Apparently, the translator, Ken Liu, cleaned up a lot of the blatant sexism. I'm almost always against censorship via translation even if it offends, but I honestly think it's a better book for it, so I'll forgive it this time.

Anyway, in a way, it definitely and completely ends the triology, ties up all loose, and leaves nothing for the reader to say “What about..?” I mean, it literally ends with the heat death of the universe and it's really hard to offer up any conceivable continuation after that. So I suppose it's not a bad way to wrap it up, it's just that getting there feels really awful though.

The Silent Patient
Author Genre Published Read
Alex Michaelides Mystery, Thriller 2025 2019

Hated it. Full review here.

So Pretty / Very Rotten: Comics and Essays on Lolita Fashion and Cute Culture
Author Genre Published Read
Jane Mai, An Nguyen, Novala Takemoto Nonfiction, Essays 2017 2019

Full review here.

The Traveling Cat Chronicles
Author Genre Published Read
Hiroa Arikawa Contemporary Fiction, Cats 2012 2026

If you're going to write a book with a regular cat as a narrator, you had better not anthropomorphize him to a point that he could feasibly understand taxes. Actually this book is made entirely unenjoyable due to the blatant absence of the author's love of cats. Whether it's a translation error or not, it's ridiculous to assert that male tabbies are rare. This is a stupidly easy thing to research. Anyway slight spoiler but the protagonist is dying of cancer and he takes his cat to visit several friends so they can glaze him up and down about how perfect he is before he kicks the bucket. It's just boring.

Vanishing World
Author Genre Published Read
Sayaka Murata Dystopia 2025 2026

This is the book that made me realize I don't really like any of Murata's longer works. This one in particular is repetitive to the point of being annoying. Like most of her books, the ideas presented are genuinely interesting. I think there is also some worthwhile and timely discussion to be had about what it means to expect or demand total control of fictional relationships requiring no sacrifice or compromise. In fact, a lot of these themes are reflected in the superflat art movement, which muses about a world occupied exclusively by otaku.

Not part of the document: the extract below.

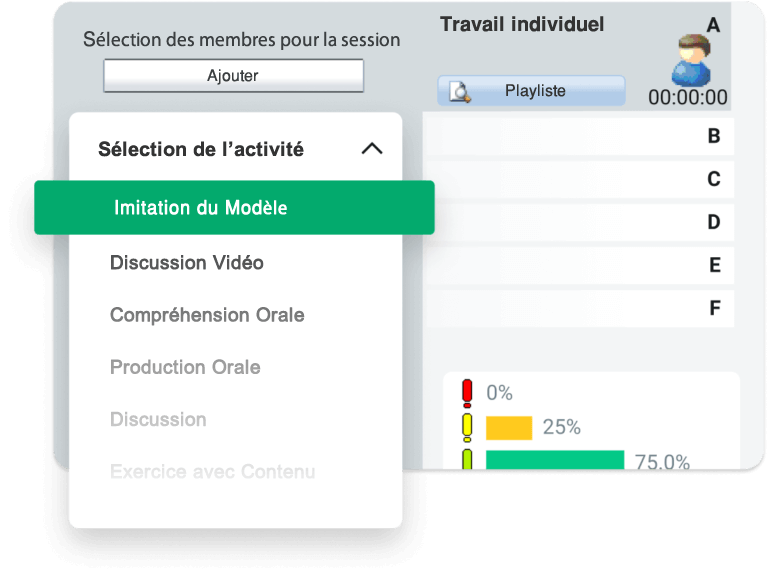Image resolution: width=768 pixels, height=577 pixels.
Task: Choose Discussion Vidéo from the list
Action: (187, 263)
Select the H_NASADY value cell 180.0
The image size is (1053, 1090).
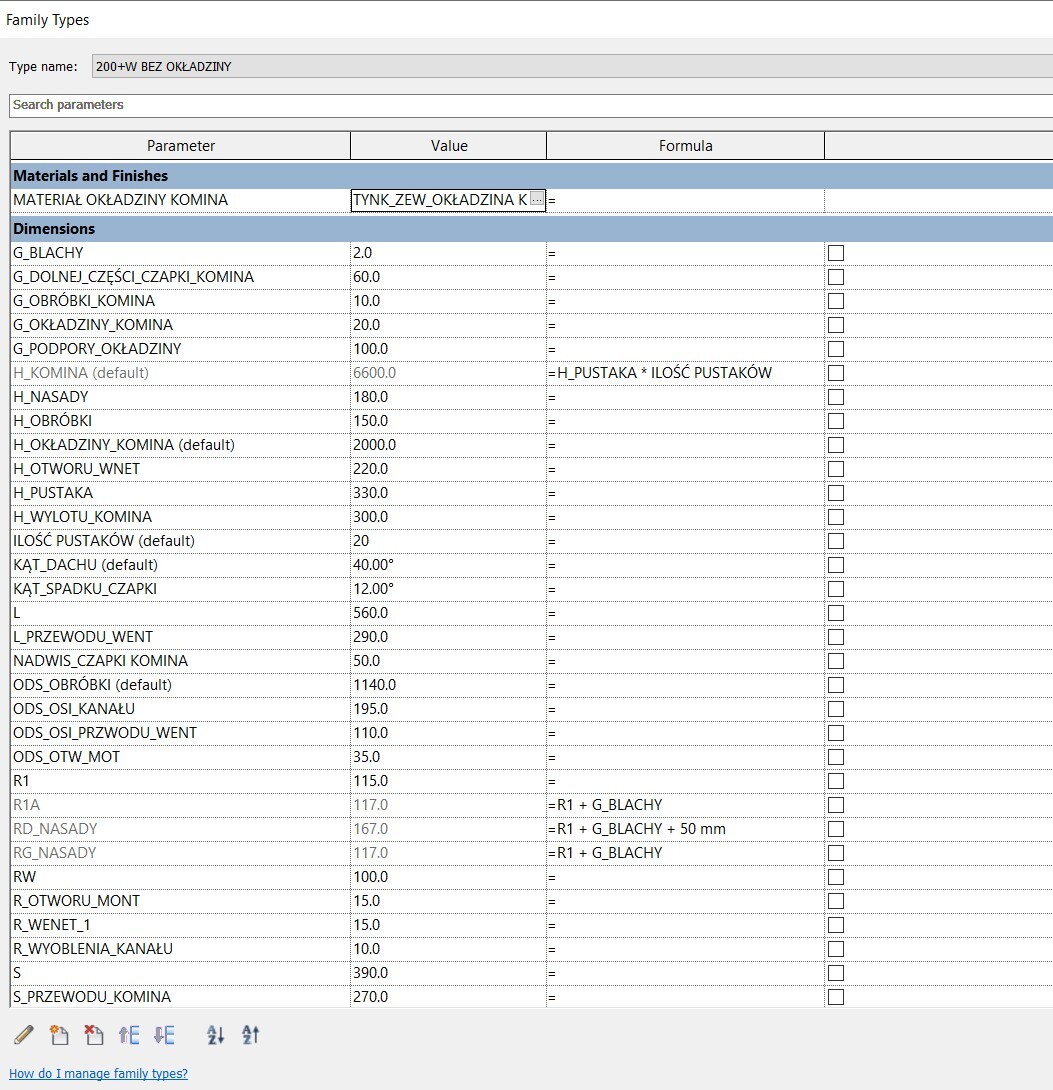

I'd like to think in Vanishing World it's explored less optimistically but the conclusions are similar. I also enjoy navigating our world, or one similar enough to it, as an alien instead of a functional member of society. But there is only so much “Isn't society cRaZy? I'm so much more rational and aware, aren't I?” that I can take. I just personally can't relate to the majority of her protagonists's lines of thinking, or their sexual hangups. It's the sort of party where you show up to be polite but feel compelled to make an excuse to leave early.

We'll Prescribe you a Cat
Author Genre Published Read
Syou Ishida Magical Realism, Cats 2025 2023

Cats are very charming and have unique and wonderful personalities, and I really appreciate the time the book spent on properly depicting that. Though I think it could have given itself more credit instead of losing confidence and going out of the way to explain the “magic”. I really didn't think the twist was clever enough that it benefited from this decision either. But overall I didn't think the whimsy was overdone, and did not demand any tears from the reader. It's just a pleasant light read for cat lovers.

The Woman in the Purple Skirt
Author Genre Published Read
Natsuko Imamura Contemporary Fiction 2019 2024

I enjoyed how obsession was depicted here. When I was younger, I think I frequently receded and felt like a person of no presence in the background of someone else's story. The protagonist felt weirdly relatable, and almost made me wish I could have ever taken things that far.